Now the three are partners in duplex--no capitalization, please--which will specialize in bold flavors brought to life through local ingredients and bold wines, offering an affordable experience: Expect dinner entrees in the $12 to $20 range. Hart says his menu will focus on "simple, homey food" with a kick: a bison Salisbury steak stuffed with foie gras butter and a mushroom sauce, with steamed broccoli, for instance. Seared scallops with puttanesca sauce. "I love roasted beets or roasted squash, and things like gumbo, cioppino, flavors that are hearty and intense, but not heavy."
There's definitely a lot of love in duplex. "We love this building," Sonja Hayden told me when I spoke to her for this item, "and we're kind of nuts to plan a restaurant where the kitchen is on one level and the dining room is on another, but it will be a great cardiovascular workout.

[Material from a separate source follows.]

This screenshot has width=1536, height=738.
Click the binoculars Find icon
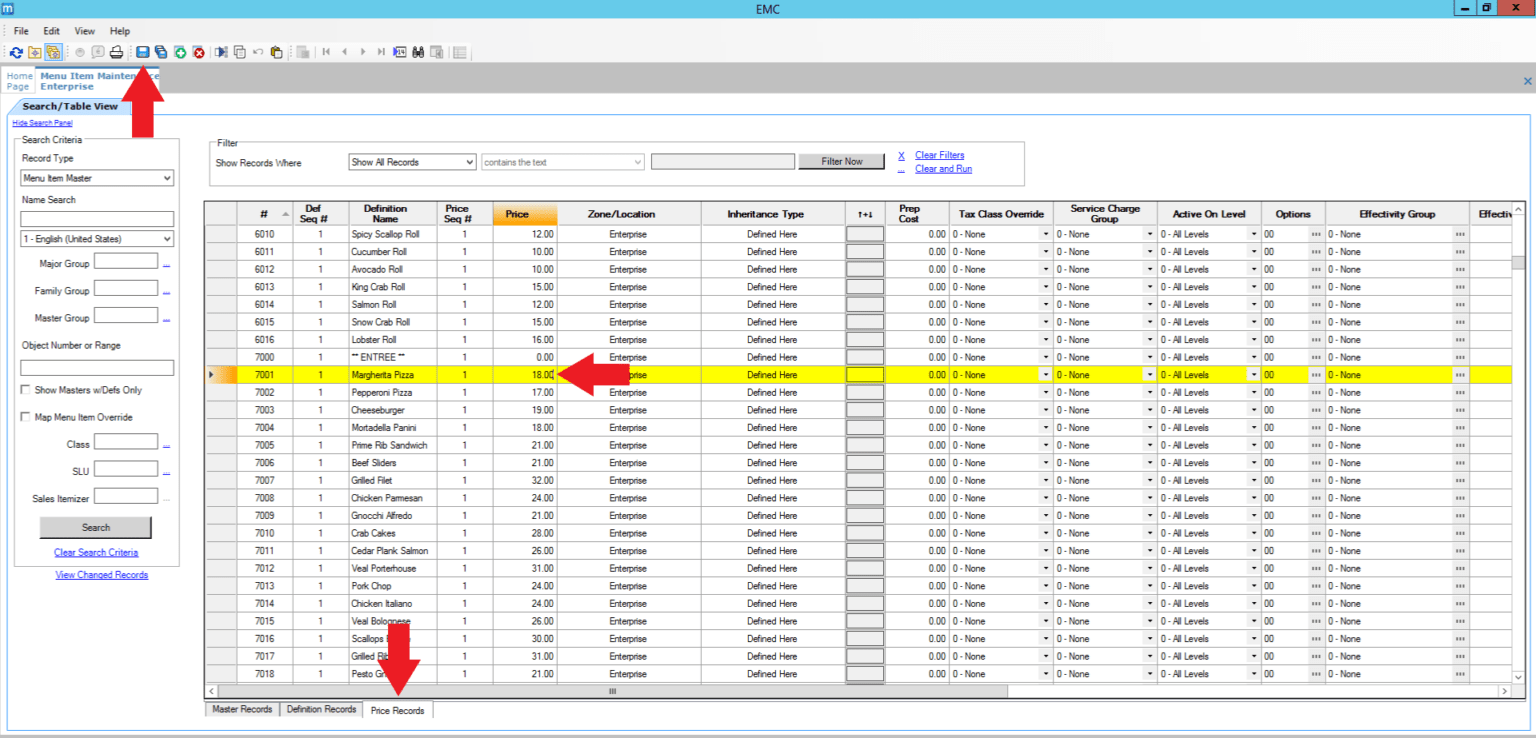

You know, I've just always dreamed of sitting out on our porch with a glass of wine, and now I'll be able to."
See? Fairy tales do come true, it could happen to you, if you only keep hold of your dreams, and have enough leg strength to run up and down the stairs all night. duplex restaurant and wine bar; 2516 Hennepin Ave S., Minneapolis; 612.381.0700
CELEBRITY SIGHTING, KITCHEN EDITION
This is a private, inspirational, and yet somewhat nagging message to the young chefs in the house: Never break down your stations too early, and fear not the lousy closing shifts. Why? Consider the case of Auriga a few weeks ago. It was a sleepy Sunday night, 10 minutes before kitchen close, when a four-top blundered in, straight from the airport and a missed connecting flight. The kitchen crew had already begun cleaning up for the night when an enormous order came in. A quick peek at the dining room revealed none other than Wiley Dufresne, chef of hotter-than-hot New York restaurant WD-50. Word has it all the cooks sautéed their little hearts out, and Dufresne later visited the kitchen to extend compliments and an invitation to take care of them when they were next in Manhattan. Crazy, right? Remember, kids, blessed are those who get stuck cleaning out the grease traps, for they shall inherit the earth!